EXERCISE BRIEF
Going through the entries, how many lines include the string "field"? Answer only with the number.

■ ■ ■ ■ ■

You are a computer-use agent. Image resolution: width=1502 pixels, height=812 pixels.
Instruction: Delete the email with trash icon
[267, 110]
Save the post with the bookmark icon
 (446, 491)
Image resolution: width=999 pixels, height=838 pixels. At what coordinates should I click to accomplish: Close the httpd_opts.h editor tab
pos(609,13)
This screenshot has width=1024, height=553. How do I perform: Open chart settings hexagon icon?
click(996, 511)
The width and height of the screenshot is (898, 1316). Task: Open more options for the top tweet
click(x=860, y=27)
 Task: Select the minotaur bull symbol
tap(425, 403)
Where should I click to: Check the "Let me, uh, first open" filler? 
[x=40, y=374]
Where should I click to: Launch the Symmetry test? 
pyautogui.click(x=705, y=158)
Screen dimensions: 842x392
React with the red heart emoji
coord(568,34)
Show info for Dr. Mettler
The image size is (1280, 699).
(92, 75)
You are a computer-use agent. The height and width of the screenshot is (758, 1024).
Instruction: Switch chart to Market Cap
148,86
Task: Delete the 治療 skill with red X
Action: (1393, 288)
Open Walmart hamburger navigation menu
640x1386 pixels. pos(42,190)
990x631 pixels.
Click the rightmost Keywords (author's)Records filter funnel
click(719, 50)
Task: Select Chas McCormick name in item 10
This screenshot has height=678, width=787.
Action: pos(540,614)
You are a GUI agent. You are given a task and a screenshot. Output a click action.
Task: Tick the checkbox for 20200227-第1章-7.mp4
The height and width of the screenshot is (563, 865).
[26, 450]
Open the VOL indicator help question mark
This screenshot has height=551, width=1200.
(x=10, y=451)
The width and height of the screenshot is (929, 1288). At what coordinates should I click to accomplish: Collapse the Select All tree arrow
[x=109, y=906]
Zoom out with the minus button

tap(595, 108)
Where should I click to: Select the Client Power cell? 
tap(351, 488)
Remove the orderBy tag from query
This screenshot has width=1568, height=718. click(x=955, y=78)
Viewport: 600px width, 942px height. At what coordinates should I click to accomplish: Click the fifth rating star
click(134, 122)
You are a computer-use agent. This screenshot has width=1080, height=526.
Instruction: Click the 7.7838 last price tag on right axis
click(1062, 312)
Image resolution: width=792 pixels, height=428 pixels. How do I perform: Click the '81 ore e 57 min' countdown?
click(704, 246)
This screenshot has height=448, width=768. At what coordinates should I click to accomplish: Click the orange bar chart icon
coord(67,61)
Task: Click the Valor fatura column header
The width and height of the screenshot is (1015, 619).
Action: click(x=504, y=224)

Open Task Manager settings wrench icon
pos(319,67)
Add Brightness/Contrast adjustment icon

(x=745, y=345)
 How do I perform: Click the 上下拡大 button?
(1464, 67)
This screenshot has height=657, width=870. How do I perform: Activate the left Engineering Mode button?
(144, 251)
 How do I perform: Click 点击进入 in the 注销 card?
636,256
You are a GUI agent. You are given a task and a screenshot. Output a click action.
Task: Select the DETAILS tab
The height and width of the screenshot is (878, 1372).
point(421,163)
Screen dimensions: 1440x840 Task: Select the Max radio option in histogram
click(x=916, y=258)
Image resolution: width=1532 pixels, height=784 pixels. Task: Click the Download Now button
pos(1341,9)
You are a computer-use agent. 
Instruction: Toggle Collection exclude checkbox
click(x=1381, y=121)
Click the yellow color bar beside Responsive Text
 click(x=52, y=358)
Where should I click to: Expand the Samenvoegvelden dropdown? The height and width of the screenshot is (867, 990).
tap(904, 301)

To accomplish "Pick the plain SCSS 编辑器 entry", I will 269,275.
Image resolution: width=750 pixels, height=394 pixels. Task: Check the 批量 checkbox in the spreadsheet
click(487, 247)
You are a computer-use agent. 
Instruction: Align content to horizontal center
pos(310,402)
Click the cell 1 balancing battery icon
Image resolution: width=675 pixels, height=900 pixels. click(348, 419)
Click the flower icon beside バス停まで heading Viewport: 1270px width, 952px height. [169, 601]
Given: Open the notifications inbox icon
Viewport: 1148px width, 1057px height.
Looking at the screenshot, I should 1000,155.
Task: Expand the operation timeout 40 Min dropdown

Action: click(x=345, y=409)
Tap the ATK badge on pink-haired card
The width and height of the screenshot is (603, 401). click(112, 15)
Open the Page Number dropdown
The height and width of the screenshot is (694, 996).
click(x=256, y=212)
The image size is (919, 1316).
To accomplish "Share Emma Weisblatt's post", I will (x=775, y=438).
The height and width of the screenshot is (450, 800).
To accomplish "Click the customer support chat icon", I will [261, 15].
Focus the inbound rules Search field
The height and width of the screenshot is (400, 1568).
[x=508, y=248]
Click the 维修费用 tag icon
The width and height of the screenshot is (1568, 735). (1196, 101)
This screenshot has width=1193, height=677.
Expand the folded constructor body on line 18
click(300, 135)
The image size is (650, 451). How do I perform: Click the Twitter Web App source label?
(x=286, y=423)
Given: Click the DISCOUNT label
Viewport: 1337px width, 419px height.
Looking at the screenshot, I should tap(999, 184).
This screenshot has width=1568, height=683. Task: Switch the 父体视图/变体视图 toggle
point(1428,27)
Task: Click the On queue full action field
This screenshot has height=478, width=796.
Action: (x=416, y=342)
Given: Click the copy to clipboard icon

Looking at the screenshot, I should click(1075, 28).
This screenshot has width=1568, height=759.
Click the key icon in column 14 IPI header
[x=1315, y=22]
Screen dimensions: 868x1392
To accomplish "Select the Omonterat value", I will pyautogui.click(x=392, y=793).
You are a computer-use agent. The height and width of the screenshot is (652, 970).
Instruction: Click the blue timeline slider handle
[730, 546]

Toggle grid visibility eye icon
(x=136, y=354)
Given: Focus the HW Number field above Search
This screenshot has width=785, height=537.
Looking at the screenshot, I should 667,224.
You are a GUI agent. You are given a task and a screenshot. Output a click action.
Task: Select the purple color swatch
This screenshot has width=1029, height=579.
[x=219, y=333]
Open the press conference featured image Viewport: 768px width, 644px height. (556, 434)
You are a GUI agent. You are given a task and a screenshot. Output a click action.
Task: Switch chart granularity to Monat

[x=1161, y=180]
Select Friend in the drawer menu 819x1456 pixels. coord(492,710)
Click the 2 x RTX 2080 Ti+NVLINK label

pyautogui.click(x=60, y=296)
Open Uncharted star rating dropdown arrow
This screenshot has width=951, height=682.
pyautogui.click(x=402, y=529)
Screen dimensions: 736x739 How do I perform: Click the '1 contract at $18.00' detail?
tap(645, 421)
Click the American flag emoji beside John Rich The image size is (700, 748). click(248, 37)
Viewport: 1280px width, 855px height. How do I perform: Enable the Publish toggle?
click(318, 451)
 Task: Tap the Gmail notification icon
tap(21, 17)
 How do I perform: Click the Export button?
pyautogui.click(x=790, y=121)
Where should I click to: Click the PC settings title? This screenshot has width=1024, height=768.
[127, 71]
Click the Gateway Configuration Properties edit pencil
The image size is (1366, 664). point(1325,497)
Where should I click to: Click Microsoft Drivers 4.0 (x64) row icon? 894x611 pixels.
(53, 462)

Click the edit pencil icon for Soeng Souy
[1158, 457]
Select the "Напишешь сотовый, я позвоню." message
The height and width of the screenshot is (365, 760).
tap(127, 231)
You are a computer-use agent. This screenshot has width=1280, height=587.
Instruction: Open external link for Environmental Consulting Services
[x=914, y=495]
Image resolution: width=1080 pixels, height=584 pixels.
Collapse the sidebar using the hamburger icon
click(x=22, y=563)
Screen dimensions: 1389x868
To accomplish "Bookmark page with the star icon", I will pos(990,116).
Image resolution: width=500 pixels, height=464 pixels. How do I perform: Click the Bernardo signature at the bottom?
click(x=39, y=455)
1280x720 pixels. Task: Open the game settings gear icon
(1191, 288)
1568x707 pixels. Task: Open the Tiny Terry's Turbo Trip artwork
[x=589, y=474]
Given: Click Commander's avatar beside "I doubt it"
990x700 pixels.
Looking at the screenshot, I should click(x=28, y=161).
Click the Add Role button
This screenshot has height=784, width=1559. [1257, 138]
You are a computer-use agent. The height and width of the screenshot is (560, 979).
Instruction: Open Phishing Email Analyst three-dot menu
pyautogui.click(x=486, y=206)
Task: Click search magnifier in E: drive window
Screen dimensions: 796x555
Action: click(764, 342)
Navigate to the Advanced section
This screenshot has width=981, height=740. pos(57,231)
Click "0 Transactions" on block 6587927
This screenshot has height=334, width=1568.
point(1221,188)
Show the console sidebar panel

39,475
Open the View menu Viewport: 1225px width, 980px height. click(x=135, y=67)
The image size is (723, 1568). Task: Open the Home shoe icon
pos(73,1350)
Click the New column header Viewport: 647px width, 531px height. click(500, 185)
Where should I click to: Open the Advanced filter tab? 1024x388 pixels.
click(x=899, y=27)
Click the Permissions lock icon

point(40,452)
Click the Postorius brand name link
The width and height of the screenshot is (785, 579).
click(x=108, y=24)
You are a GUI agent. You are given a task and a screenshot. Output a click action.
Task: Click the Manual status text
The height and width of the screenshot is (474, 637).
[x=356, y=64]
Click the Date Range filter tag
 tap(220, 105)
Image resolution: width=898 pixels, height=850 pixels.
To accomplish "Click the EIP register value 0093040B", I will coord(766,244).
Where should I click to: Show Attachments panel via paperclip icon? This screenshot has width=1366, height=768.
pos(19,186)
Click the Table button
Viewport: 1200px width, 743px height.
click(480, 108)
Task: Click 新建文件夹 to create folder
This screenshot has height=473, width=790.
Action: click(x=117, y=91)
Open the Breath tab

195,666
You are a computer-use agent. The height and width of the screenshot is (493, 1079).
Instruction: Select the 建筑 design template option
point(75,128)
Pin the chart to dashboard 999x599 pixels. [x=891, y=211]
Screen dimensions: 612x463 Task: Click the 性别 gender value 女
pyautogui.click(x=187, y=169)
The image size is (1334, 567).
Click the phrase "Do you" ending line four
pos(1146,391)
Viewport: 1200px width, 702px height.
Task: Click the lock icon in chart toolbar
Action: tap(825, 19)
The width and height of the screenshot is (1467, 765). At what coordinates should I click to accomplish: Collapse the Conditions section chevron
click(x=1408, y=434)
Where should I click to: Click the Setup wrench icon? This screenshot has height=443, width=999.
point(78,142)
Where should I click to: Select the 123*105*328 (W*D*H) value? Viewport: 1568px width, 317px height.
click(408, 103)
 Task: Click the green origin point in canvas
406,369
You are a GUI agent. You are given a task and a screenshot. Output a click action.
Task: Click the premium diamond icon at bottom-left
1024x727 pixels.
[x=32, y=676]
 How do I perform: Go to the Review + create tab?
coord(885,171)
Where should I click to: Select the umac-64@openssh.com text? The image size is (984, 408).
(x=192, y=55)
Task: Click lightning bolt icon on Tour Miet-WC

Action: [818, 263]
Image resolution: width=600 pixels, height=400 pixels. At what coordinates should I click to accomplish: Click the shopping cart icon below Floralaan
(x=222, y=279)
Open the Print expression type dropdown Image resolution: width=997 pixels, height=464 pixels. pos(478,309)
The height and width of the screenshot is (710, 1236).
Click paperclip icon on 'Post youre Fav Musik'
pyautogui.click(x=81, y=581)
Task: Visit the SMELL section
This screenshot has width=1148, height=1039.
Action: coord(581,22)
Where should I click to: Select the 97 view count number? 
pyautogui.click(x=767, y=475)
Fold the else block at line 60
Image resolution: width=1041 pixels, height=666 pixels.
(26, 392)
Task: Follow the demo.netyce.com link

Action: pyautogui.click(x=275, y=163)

■ ■ ■ ■ ■

OUTPUT OF THE EXERCISE
3